December 3, 2001, The Telegraph, Former bin Laden mentor warns the West, by Marcus Warren, 

Islamic scholar now with the Northern Alliance mocks calls to bring back ex-king, writes Marcus Warren in Kabul

THE Islamic scholar who was once a father figure to Osama bin Laden is a quietly spoken old gentleman with the white bushy beard of a Father Christmas.

Now a powerful figure in the anti-Taliban Northern Alliance, in the 1980s Abdul Rasul Sayyaf was an ally for thousands of Arabs flocking to Afghanistan to resist the Soviet Union, among them bin Laden.

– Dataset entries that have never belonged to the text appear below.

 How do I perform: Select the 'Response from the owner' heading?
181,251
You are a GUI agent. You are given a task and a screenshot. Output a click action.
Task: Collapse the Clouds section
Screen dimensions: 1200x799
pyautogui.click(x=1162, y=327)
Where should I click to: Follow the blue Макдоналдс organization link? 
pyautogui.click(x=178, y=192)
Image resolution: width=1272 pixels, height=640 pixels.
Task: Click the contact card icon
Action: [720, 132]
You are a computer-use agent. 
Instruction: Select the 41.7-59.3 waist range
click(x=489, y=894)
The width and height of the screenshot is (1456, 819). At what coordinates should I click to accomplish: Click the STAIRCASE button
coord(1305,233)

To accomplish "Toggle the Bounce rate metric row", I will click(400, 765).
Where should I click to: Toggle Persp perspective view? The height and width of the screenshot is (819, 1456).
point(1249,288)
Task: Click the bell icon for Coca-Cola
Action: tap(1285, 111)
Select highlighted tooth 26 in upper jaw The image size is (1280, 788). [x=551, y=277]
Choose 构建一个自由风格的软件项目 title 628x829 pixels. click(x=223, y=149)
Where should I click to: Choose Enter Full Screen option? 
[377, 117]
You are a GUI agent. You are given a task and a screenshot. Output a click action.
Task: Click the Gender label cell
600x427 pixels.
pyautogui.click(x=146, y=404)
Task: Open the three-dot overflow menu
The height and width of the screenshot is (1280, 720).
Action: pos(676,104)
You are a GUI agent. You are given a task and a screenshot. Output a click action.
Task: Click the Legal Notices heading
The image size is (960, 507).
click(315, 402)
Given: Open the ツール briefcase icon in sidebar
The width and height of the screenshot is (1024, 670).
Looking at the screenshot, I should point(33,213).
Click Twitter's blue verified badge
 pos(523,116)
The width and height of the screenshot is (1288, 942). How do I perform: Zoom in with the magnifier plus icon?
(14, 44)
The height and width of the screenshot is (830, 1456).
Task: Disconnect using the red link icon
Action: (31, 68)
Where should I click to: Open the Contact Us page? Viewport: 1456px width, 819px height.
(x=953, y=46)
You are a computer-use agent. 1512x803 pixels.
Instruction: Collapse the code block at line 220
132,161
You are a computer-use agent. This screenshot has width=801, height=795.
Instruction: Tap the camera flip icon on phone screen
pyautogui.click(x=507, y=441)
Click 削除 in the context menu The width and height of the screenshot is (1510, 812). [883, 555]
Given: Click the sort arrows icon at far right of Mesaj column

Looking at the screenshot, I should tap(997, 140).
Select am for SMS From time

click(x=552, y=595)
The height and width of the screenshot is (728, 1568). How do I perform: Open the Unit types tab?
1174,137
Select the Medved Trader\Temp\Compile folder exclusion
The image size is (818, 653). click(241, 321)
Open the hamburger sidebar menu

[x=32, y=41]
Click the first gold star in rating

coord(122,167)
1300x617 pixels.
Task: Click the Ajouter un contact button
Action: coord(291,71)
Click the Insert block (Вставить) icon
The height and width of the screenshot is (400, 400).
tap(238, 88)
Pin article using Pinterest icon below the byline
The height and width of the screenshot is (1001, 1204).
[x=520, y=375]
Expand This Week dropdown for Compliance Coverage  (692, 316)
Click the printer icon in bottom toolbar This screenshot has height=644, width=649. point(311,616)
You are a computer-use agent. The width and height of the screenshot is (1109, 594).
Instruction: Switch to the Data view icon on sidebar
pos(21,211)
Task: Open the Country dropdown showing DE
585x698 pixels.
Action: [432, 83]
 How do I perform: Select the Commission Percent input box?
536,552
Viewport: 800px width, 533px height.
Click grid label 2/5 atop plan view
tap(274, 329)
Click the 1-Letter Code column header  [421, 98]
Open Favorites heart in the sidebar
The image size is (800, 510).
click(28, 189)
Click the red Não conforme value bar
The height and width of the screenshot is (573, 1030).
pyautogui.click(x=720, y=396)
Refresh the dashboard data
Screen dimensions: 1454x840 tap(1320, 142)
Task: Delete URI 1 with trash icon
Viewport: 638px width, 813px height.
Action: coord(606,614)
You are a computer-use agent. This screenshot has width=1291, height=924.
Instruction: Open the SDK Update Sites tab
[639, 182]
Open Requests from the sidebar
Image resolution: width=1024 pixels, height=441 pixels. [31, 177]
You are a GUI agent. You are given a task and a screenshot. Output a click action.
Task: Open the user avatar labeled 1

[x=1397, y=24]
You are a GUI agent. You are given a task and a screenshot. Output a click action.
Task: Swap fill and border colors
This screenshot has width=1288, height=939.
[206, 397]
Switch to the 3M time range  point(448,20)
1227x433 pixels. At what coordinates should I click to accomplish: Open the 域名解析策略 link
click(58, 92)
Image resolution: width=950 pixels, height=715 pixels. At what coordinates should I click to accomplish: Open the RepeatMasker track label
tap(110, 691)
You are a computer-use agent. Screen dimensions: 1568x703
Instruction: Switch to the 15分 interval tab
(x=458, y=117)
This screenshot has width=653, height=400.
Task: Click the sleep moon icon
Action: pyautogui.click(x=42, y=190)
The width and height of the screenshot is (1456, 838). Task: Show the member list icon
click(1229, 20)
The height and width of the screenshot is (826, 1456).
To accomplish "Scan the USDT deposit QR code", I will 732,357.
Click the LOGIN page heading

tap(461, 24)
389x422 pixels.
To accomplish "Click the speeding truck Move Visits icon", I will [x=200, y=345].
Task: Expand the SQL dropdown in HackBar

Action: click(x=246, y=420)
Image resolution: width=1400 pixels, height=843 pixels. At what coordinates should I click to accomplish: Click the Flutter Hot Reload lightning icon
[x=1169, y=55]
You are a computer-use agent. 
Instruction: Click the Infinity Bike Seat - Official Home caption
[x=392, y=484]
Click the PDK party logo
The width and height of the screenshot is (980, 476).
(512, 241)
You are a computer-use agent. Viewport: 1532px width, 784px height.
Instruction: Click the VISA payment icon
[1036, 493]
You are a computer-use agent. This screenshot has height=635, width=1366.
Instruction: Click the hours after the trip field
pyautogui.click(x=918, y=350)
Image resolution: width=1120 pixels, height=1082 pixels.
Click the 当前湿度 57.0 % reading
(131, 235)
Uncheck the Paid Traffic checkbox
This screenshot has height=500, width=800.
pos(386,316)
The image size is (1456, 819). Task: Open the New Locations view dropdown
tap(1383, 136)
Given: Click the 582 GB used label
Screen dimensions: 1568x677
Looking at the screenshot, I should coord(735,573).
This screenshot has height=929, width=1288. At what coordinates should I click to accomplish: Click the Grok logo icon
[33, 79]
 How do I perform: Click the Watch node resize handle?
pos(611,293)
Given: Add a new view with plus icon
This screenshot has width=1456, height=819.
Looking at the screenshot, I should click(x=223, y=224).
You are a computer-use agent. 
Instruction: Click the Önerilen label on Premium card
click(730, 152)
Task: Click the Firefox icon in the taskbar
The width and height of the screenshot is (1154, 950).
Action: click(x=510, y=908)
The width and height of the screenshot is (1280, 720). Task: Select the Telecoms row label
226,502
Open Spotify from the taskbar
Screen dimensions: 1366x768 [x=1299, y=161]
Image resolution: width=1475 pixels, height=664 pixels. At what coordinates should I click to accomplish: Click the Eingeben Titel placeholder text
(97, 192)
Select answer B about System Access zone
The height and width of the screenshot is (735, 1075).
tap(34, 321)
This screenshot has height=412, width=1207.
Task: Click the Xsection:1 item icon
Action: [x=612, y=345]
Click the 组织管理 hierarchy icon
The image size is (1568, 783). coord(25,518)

He said this weekend of his one time protege: "At that time I did not see anything particular about him. He was not outstanding in any way, just one person among many.

He added: "I found that he was a simple man. I don't know how the media have made such a thing out of him."

Their last meeting was 11 years ago, he said. By then the foreign legionaries in the struggle against Communism had been asked to go home, he added.

Originally their place was on the battlefield and they had been closely supervised, unable to "go to the left or the right".

The experiment in recruiting the Arabs en masse backfired only later, he implied, clearly trying to distance himself from any responsibility.

Mr Sayyaf, a follower of Wahhabi Islam, the creed of the Saudi establishment, had been the main conduit for aid from the Saudi kingdom to Afghanistan. His house in exile in Pakistan was an important port of call for visitors, including bin Laden.

His standing in their world was further enhanced by the training camps he ran for would-be jihad warriors, some of whom later gravitated towards the al-Qa'eda group.

Now resettled in both the capital and his home base of Paghman, formerly a fashionable resort favoured by monarchs and ministers, Mr Sayyaf was in a belligerent mood during a rare interview over the weekend.

Sitting on a sofa in a house recently reclaimed from the Taliban, he condemned what he complained was western interference in Afghanistan and heaped ridicule on its exiled king, Zahir Shah.

Mr Sayyaf, who commands a private army, expressed support for Burhanuddin Rabbani, Afghanistan's former president, in his stand-off with younger figures, such as the head of the Northern Alliance delegation in Bonn, Younis Qanooni, who is seen as adopting a more pragmatic approach to the country's future.

Mr Sayyaf said in halting English: "Pressure will not have any effect on this nation. The result will be negative."

However, he reserved his most scathing criticism for Zahir Shah, the 87-year-old deposed former king, nominated by many anti-Taliban Pathans for the role of national figurehead for the months ahead.

He said: "This is someone who when he wants to stand up from his chair needs two people to lift him up. They want to bring a dead person back and put him at the head of this destroyed, wounded nation."